APPARENTLY, all the materials of Living in Love and Faith are to be withdrawn after an unfortunate mistake was discovered in the heading. It should have read “Feuding in Hate and Suspicion”.
Fortunately, the outside world has taken very little notice. Only The Guardian registered the threat of the Bishop of Blackburn to withdraw from the Church if anything was changed as a result of the report (News, 20 November).
What makes the whole thing so frustrating is the need to pretend that any of it matters. The conservatives will never give up their threats to walk out so long as there is anything left to walk out of. Nor will they ever act on them. But no Archbishop will ever be able to call their bluff, even if one were found who wanted to.
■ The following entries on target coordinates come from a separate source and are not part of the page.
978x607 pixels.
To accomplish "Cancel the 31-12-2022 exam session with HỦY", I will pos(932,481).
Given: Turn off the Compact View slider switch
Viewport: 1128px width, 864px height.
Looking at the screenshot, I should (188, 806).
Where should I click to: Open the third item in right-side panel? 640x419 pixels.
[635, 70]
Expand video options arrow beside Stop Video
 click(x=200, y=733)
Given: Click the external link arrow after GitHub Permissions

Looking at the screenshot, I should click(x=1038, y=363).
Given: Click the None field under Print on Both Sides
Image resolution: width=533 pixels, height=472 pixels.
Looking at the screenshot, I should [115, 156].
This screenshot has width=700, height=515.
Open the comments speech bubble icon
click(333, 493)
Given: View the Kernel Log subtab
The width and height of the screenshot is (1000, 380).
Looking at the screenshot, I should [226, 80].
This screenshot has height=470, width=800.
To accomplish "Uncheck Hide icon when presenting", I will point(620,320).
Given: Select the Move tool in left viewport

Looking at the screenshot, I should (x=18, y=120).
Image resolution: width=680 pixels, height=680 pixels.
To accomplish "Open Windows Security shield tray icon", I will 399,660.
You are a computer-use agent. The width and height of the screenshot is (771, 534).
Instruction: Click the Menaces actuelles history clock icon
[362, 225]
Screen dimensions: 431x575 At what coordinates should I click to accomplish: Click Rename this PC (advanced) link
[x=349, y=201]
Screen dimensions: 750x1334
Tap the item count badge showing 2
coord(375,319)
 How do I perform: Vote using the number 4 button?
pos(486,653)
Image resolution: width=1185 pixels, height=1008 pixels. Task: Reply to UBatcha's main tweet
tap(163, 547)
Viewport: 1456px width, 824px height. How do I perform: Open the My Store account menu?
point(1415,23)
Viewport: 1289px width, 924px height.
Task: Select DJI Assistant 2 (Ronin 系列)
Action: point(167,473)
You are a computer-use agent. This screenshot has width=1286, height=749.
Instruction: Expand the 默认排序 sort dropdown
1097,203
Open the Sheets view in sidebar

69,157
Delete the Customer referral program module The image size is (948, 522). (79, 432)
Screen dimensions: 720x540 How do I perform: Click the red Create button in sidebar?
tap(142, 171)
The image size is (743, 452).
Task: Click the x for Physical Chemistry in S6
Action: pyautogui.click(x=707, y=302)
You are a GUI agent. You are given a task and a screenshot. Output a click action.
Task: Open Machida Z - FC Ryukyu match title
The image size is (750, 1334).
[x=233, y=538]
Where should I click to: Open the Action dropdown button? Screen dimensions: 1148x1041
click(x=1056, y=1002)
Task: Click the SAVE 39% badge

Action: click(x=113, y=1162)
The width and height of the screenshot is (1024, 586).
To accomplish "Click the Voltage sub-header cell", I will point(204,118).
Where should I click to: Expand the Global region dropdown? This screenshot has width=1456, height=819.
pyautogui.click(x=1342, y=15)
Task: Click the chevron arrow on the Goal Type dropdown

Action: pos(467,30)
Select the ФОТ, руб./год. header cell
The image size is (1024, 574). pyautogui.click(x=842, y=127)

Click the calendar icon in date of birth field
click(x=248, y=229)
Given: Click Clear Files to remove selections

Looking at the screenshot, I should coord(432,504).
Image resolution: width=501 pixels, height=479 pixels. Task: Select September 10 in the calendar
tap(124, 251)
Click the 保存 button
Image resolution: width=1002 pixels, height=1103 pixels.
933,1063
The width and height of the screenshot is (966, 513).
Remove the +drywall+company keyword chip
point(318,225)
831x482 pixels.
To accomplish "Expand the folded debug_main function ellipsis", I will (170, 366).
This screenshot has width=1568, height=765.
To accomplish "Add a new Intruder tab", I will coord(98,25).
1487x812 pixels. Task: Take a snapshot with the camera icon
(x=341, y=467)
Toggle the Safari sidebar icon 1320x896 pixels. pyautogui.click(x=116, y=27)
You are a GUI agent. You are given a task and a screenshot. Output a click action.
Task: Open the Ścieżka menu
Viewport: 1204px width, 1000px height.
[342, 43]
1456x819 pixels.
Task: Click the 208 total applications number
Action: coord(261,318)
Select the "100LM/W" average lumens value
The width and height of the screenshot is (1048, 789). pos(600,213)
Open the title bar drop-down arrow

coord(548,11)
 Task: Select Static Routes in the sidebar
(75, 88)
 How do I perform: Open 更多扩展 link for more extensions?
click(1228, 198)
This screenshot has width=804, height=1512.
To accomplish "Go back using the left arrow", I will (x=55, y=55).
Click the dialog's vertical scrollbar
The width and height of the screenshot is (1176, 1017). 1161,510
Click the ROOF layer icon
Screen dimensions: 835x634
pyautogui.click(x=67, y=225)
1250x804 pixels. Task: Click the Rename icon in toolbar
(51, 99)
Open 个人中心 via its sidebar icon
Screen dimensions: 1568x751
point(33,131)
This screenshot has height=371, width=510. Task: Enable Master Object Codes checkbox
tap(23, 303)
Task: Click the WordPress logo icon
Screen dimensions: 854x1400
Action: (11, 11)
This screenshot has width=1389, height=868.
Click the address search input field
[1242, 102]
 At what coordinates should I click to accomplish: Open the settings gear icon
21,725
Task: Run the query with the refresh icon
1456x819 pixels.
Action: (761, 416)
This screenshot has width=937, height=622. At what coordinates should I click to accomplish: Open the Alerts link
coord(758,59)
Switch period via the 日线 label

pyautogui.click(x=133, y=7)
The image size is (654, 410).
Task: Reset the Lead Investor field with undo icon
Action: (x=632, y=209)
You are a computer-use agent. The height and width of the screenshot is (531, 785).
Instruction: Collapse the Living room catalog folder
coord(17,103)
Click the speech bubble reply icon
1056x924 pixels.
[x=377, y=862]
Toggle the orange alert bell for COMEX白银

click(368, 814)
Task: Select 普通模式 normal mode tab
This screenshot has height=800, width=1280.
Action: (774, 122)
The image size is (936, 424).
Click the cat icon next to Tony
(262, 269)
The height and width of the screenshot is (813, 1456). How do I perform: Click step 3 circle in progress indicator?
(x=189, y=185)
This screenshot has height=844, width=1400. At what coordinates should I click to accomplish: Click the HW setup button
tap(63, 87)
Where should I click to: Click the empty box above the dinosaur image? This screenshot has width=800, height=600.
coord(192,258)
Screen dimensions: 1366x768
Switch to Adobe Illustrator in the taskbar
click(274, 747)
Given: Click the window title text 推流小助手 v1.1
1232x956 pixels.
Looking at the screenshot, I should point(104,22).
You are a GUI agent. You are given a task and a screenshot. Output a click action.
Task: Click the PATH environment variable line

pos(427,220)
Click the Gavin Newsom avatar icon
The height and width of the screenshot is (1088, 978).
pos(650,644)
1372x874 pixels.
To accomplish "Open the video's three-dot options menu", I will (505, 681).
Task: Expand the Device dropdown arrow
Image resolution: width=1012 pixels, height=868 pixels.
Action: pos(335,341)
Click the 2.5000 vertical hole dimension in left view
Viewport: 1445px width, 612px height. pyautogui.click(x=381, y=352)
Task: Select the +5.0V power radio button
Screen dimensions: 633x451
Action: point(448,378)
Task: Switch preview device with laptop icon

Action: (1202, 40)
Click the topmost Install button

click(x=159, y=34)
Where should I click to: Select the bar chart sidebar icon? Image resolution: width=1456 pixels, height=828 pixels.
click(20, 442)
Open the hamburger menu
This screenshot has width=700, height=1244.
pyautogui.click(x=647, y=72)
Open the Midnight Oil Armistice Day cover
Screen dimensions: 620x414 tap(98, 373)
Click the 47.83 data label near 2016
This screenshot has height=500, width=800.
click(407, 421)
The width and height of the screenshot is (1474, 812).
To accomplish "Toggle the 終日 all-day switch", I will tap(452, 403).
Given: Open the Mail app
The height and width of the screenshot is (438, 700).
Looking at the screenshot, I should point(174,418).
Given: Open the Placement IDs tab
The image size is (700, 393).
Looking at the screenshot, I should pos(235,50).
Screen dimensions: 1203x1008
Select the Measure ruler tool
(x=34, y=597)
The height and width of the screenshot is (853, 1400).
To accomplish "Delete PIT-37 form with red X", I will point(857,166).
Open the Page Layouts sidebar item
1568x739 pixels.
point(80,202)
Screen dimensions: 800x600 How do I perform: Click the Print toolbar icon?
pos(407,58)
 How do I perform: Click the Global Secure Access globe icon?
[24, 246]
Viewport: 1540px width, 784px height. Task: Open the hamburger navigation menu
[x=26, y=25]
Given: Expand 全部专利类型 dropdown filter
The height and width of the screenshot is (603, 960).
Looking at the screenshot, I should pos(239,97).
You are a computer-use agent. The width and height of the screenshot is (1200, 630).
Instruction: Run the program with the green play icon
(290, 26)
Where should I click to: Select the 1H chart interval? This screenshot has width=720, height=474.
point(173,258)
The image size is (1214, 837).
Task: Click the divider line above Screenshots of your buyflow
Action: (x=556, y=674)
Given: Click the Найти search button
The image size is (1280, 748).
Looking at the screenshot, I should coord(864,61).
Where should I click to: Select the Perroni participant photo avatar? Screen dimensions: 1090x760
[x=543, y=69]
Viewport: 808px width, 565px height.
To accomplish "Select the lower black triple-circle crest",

IN ACTUAL news, the week supplied two wonderful examples of how not to handle the press. The Roman Catholics held a press conference after their bishops’ meeting; this took place on Zoom, and only pre-approved questions written into the chat box were allowed. The only questions that anyone wanted answered were whether Cardinal Vincent Nichols would resign in the wake of the IICSA report (Comment, 20 November; News, 13 November), and, if not, why not. This was not admitted, and those journalists who tried to shout it in the traditional manner were muted.
It must have felt like a triumph of news management, but it really upset the Telegraph, whose story started: “Cardinal Nichols has been criticised by child sexual abuse victims following a ‘Mafia-esque’ blocking of questions during a ‘meaningless’ press conference to offer his apology.
“Cardinal Nichols told the press conference that ‘abuse is a terrible wickedness’, adding: ‘I am so sorry for all that has happened over these years.’ However, he refused to take questions specifically regarding IICSA’s critical findings, prompting claims from victims that his apology is ‘meaningless’.”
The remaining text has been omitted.